▼

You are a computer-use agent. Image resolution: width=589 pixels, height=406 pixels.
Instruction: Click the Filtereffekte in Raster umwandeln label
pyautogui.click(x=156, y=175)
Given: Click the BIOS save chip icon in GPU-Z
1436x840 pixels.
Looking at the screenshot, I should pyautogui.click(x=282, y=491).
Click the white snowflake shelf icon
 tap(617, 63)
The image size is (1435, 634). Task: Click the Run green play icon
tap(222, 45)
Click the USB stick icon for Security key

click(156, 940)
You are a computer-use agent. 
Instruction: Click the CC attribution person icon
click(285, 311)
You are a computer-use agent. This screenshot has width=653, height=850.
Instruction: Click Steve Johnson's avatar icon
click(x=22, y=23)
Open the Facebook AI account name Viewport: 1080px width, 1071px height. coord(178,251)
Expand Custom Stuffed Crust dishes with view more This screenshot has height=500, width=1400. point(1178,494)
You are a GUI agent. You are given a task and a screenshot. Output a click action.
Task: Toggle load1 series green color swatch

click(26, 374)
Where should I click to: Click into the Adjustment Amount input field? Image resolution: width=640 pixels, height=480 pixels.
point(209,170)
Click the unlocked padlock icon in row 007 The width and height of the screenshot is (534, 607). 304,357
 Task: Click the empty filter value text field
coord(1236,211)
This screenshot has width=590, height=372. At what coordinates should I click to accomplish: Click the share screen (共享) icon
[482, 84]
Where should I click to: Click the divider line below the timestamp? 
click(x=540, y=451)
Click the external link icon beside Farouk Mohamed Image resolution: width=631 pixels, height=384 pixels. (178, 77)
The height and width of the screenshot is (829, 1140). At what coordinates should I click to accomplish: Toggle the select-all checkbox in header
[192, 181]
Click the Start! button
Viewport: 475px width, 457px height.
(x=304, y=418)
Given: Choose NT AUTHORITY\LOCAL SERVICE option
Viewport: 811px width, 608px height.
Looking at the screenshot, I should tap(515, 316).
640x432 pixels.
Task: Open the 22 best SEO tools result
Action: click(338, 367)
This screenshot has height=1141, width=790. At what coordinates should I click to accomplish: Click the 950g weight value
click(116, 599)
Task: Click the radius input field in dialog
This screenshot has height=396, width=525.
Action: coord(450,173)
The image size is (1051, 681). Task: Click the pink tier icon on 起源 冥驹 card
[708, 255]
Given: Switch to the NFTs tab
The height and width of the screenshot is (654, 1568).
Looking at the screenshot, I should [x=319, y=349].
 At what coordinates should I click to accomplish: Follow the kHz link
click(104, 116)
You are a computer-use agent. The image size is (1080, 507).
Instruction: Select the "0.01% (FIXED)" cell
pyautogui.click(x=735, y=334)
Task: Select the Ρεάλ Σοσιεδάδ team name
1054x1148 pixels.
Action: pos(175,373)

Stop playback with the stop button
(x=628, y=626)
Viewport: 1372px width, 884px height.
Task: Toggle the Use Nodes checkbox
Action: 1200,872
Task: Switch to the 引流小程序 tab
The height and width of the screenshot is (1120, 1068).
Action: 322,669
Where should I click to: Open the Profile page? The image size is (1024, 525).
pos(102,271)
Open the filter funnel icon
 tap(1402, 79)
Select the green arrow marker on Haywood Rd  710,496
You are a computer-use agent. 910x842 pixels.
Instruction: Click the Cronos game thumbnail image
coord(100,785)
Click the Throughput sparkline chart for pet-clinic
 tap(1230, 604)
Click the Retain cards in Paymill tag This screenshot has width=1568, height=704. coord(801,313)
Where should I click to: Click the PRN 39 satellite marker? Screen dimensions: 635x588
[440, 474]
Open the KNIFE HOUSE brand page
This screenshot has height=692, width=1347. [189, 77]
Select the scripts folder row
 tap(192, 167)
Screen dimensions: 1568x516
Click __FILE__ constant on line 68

▲

> _PROBLEM REQUIREMENTS_
When a line in the records holds the string "agent", copy that line.

> _WRITTEN SOLUTION_
You are a computer-use agent. Image resolution: width=589 pixels, height=406 pixels.
You are a computer-use agent. 
You are a computer-use agent. This screenshot has width=653, height=850.
You are a GUI agent. You are given a task and a screenshot. Output a click action.
You are a computer-use agent. The image size is (1080, 507).
You are a computer-use agent. 910x842 pixels.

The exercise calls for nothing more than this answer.